[Records shown]
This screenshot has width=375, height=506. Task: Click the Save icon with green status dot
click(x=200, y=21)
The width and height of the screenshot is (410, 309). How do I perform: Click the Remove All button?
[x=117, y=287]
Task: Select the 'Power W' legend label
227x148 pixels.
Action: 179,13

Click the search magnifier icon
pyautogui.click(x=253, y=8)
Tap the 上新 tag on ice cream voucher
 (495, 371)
[/Records shown]
[Records shown]
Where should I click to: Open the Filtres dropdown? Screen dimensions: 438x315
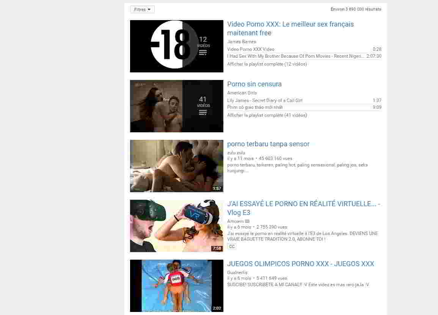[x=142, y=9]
[/Records shown]
## Work required
What you return must be the lines above that run from the line with "This screenshot has" to the line with "Task: Select the 'Power W' legend label", inclusive, each copied exactly.

## Answer for this exercise
This screenshot has width=375, height=506. Task: Click the Save icon with green status dot
click(x=200, y=21)
The width and height of the screenshot is (410, 309). How do I perform: Click the Remove All button?
[x=117, y=287]
Task: Select the 'Power W' legend label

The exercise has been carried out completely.